Tech at Milton Over the Years
By HT Xue ‘26, for History Club
Historian Howard Zinn famously said, “You can’t be neutral on a moving train.” This issue of The Milton Paper chronicles the Milton community’s ongoing quest to find its place in a world adapting to the rise of Artificial Intelligence (AI), but the proverbial train of technological advancement has been moving since long before the release of ChatGPT in 2022. This article draws from an interview with long-time History Faculty Member and Upper School Instructional Technologist Mr. Joshua Furst to recount the history of Milton’s adaptation to computer technologies since 2010, and to contextualize our current discourse on AI.
Furst arrived at Milton in 2010, three years after the invention of the iPhone and twenty-one years after the invention of the World Wide Web. By this point, cellphones had become commonplace among teenagers, but social media had yet to develop beyond computer-based platforms like YouTube and Facebook. Milton was yet to instate a “Bring Your Own Device” policy, meaning the two computer labs–located in what are today Mr. Matthew Petherick and Mr. Gregg Deehan’s classrooms–saw heavy usage by Milton students seeking internet access during the school day. The most prominent technological frontier Milton was facing inside the classroom lay in the deployal of “smart boards”–interactive projector screens that, while ubiquitous today, were only in the “starting stages” of usage at Milton in 2010, per Furst.
Throughout the 2010s, with the popularization of cloud work platforms like Google Drive among educators to organize workflow, computer access became essential for individual students. Thus, Milton officially instated a “Bring Your Own Device” (BYOD) policy, in which students are required to bring electronic devices to school, in 2016. Though Milton community members today largely take the BYOD principle for granted, some, like Furst, were concerned with the policy “from an equity standpoint” when it was implemented in 2016. “We wondered,” said Furst, “if there was enough space within our financial aid to ensure that everyone has financial access to a device.”
Given this history, it seems clear that controversial questions about technological adaptation are far from new to the Academy. Yet, these questions feel more momentous today than ever before. Specifically, Milton faces technological uncertainty from two main axes in the mid-to-late 2020s.
First: how will we define the role of the smartphone within our community? As Furst pointed out, “Milton prides itself on the community aspect within the classroom.” Yet, a wealth of research has shown that the presence of phones within the classroom reduces this sense of communal exchange in a multiplicity of ways. This detrimental effect is why Furst recounted that “in [his] experience, schools that have restricted phone use have vastly seen positive outcomes.” While concerns over student agency, logistics, and student safety have stifled any push for a phone ban at Milton, the Massachusetts State Senate passed a bill just this past summer mandating public schools in the state to enforce general phone bans starting in the 2026-27 school year. With this shifting political atmosphere, perhaps Milton will finally have to wholeheartedly reckon with cellphone usage on a policy level.

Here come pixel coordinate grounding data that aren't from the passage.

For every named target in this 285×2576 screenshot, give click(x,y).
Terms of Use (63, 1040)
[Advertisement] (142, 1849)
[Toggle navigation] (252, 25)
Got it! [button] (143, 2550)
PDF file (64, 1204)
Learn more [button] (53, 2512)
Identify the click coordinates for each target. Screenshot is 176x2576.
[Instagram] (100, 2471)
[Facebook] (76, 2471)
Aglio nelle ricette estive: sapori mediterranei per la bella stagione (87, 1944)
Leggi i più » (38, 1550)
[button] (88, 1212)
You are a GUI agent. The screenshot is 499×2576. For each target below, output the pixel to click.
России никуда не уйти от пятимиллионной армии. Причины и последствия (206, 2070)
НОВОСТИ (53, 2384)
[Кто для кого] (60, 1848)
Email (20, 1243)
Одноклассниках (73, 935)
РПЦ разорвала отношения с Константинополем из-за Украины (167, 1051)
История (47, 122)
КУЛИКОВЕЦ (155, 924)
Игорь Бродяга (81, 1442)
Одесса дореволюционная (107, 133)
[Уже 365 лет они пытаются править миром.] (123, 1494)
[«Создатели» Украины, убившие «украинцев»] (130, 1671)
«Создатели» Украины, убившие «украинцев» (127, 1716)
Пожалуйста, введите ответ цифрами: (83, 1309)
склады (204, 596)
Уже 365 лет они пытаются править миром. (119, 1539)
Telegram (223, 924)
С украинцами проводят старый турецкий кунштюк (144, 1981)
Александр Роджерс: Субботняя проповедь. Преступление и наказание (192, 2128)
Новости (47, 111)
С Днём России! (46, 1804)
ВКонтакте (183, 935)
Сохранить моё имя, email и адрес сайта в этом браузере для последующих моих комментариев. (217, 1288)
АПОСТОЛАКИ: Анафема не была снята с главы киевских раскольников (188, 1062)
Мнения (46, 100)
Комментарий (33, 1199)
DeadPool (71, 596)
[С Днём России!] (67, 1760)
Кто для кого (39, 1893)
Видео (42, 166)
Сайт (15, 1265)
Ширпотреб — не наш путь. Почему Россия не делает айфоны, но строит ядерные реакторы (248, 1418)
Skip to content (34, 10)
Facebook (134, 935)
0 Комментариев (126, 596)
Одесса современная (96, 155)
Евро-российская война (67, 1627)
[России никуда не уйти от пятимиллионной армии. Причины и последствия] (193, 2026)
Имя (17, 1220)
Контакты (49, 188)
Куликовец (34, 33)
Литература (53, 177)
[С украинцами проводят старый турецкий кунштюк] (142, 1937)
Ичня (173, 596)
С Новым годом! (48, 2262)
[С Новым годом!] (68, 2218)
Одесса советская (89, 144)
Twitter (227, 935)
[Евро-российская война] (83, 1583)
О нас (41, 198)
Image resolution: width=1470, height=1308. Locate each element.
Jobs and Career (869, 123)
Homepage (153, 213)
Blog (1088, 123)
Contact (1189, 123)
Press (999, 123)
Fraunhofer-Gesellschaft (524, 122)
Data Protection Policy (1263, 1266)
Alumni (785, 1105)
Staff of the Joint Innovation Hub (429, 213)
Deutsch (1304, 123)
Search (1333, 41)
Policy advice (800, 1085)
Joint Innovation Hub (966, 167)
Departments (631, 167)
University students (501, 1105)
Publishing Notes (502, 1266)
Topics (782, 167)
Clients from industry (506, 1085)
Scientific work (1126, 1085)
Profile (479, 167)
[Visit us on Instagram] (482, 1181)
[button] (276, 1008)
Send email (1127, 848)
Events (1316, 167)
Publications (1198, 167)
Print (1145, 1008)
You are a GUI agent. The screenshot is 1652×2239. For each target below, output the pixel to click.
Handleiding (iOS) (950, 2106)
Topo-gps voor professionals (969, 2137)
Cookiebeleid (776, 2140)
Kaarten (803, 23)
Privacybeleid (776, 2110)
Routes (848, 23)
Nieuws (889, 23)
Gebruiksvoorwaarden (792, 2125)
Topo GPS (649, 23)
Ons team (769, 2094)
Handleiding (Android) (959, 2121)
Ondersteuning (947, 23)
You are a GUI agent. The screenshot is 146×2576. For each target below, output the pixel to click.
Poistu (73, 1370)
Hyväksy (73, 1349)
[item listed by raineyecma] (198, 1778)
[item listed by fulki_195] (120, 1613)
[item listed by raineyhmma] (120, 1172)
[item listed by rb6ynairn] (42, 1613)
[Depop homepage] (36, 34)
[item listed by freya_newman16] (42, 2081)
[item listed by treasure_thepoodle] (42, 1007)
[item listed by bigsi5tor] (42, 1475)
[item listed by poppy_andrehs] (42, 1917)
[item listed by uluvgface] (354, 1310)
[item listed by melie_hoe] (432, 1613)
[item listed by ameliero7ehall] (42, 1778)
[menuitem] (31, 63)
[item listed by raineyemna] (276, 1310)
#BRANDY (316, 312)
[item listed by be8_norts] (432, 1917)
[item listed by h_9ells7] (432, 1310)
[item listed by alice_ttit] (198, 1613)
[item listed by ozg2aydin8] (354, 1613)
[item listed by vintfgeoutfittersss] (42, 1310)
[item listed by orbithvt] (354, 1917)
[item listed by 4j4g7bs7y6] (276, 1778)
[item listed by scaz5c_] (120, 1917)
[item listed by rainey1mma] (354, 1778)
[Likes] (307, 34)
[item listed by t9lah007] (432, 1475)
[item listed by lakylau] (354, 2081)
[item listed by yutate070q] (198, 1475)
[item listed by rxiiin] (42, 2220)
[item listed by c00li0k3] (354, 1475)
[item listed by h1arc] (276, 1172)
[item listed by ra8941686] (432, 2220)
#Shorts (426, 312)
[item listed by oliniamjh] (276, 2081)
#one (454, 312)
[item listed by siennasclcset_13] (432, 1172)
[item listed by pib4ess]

Second (and the elephant in the room): how will Milton respond to the rise of AI in education? Regardless of what Milton community members think of AI tools, their rapid adoption by tech giants like Microsoft and Google makes seemingly inevitable a world in which AI assistance is available to students in every field. Milton consequently must create an institution-wide framework on AI. This framework will consider several questions: what general skills does Milton want its students to leave with? How does AI threaten these skills? How might it help us learn them? How can we use AI in a way that enhances Milton’s place in the broader private school market?
These ongoing discussions about AI bring us back into the core questions the articles in this Paper seek to answer. AI adaptation is a mammoth task. History, however, teaches us that Milton–and the world–have faced perhaps equally as paradigm-shifting technological changes in the past, from the invention of the World Wide Web to the proliferation of the cellphone. In the knowledge that we have done this before, we can perhaps find some comfort.